Cuando al día siguiente partimos a mediodía, la multitud, de cuya presencia tras la cortina de árboles había sido agudamente consciente todo el tiempo, volvió a salir de la maleza, llenó el patio de la estación, cubrió el declive de la colina con una masa de cuerpos desnudos que respiraban, que se estremecían, bronceados. Remonté un poco el río, luego viré y navegué con la corriente. Dos mil ojos seguían las evoluciones del demonio del río, que chapoteaba dando golpes impetuosos, azotando el agua con su cola terrible y esparciendo humo negro por el aire. Frente a la primera fila, a lo largo del río, tres hombres, cubiertos de un fango rojo brillante de los pies a la cabeza, se contoneaban impacientes. Cuando llegamos de nuevo frente a ellos, miraban al río, pateaban, movían sus cuerpos enrojecidos; sacudían hacia el feroz demonio del río un manojo de plumas negras, una piel repugnante con una cola colgante, algo que parecía una calabaza seca. Y a la vez gritaban periódicamente series extrañas de palabras que no se parecían a ningún sonido humano, y los profundos murmullos de la multitud interrumpidos de pronto eran como los responsos de alguna letanía satánica.

Transportamos a Kurtz a la cabina del piloto: allí había más aire. Tendido sobre el lecho, miraba fijamente por los postigos abiertos. Hubo un remolino en la masa de cuerpos humanos, y la mujer de la cabeza en forma de yelmo y las mejillas teñidas corrió hasta la orilla misma de la corriente.

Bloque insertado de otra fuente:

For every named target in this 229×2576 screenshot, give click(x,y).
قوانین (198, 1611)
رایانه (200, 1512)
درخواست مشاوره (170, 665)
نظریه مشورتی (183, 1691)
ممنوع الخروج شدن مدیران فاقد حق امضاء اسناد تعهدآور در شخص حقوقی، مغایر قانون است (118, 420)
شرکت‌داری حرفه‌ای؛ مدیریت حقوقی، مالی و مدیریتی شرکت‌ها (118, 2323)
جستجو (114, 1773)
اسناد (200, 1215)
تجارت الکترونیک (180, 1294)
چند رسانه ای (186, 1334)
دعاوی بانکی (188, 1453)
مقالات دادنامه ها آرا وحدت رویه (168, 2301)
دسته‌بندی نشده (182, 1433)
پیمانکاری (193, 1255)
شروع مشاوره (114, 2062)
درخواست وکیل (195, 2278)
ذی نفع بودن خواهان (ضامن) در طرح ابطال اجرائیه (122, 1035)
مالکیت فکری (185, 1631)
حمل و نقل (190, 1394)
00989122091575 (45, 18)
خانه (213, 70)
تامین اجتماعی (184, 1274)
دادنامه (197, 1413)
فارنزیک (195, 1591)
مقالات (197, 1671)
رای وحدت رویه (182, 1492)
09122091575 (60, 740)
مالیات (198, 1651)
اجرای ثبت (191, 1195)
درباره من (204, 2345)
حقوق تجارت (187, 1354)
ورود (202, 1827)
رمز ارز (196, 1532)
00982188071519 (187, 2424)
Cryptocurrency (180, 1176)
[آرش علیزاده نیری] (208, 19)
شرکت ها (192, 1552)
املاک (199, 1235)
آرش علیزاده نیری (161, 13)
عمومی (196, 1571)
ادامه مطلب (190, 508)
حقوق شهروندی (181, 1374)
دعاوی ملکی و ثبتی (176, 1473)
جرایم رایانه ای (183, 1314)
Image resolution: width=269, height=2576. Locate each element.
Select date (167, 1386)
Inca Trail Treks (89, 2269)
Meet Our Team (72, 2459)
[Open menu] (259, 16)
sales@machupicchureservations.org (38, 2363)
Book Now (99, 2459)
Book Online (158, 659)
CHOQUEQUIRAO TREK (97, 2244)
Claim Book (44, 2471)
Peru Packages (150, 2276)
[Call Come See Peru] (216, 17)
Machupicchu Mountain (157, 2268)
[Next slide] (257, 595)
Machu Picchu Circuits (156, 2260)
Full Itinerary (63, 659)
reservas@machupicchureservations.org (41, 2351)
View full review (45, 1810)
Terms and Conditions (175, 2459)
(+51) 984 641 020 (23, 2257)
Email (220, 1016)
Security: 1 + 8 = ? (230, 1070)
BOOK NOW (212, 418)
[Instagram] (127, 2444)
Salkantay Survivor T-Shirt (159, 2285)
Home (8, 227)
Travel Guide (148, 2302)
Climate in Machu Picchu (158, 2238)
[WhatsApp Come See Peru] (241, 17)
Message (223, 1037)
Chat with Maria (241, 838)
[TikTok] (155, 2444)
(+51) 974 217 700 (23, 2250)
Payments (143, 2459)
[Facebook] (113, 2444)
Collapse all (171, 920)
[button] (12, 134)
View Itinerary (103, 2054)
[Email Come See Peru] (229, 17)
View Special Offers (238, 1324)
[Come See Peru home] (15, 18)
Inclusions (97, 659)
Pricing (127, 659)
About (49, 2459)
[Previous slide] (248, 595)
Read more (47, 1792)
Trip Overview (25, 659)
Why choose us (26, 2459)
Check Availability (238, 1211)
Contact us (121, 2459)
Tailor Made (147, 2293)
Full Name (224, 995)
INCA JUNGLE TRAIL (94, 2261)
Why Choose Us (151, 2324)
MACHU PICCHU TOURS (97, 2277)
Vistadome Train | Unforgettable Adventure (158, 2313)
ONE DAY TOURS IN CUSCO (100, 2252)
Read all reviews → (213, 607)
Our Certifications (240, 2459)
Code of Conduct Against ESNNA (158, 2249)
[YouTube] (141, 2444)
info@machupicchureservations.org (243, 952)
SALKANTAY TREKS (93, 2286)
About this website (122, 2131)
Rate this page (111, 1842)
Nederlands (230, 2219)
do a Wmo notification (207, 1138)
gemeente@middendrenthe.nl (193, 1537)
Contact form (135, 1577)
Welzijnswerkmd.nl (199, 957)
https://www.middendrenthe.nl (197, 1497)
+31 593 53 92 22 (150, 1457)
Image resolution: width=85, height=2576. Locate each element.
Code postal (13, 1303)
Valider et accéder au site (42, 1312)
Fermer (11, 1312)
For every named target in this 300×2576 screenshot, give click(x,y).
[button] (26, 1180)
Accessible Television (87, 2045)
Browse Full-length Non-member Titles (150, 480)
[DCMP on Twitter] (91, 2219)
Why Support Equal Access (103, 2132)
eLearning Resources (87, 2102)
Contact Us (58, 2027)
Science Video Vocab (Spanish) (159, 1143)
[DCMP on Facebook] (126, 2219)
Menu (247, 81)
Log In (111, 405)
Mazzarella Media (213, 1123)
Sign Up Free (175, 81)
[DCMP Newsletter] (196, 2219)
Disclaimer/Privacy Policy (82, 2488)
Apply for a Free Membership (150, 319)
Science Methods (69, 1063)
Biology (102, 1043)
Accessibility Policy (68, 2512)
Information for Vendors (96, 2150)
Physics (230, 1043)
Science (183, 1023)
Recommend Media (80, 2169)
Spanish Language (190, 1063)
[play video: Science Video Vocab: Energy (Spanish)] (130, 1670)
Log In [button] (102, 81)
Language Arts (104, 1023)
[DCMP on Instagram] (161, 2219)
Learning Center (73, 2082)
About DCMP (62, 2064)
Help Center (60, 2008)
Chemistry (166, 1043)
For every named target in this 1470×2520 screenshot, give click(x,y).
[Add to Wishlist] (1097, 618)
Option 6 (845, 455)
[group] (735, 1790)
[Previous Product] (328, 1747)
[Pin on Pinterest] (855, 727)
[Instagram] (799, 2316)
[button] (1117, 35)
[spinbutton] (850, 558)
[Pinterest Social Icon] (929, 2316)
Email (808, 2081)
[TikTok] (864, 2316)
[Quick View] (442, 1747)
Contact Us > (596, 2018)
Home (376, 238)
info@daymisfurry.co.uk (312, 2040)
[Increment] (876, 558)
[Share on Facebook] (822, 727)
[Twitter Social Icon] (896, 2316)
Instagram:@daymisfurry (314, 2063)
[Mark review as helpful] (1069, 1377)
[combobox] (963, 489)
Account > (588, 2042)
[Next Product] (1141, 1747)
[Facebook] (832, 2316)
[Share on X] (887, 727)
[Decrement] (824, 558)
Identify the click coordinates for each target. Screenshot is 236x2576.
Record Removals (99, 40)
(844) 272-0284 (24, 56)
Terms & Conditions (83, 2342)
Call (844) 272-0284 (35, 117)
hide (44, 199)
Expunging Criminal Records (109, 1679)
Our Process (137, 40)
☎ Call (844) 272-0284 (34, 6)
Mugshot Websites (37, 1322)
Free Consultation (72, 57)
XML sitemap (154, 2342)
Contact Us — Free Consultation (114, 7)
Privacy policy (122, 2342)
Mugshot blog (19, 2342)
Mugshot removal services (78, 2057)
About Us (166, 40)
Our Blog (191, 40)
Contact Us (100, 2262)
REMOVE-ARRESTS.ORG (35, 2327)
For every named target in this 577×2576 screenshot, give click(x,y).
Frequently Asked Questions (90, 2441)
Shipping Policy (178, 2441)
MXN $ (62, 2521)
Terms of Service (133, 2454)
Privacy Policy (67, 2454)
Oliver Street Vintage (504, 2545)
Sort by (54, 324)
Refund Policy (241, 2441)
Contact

Él tendió las manos, gritó algo, toda aquella multitud salvaje continuó el grito en un coro rugiente, articulado, rápido e incesante.

'¿Entiende lo que dicen?', le pregunté.

Él continuaba mirando hacia el exterior, más allá de mí, con ferocidad, con ojos ardientes, añorantes, con una expresión en que se mezclaban la avidez y el odio. No respondió. Pero vi una sonrisa, una sonrisa de indefinible significado, aparecer en sus labios descoloridos, que un momento después se crisparon convulsivamente. 'Por supuesto', dijo lentamente, en sílabas entrecortadas, como si las palabras se le hubieran escapado por obra y gracia de una fuerza sobrenatural.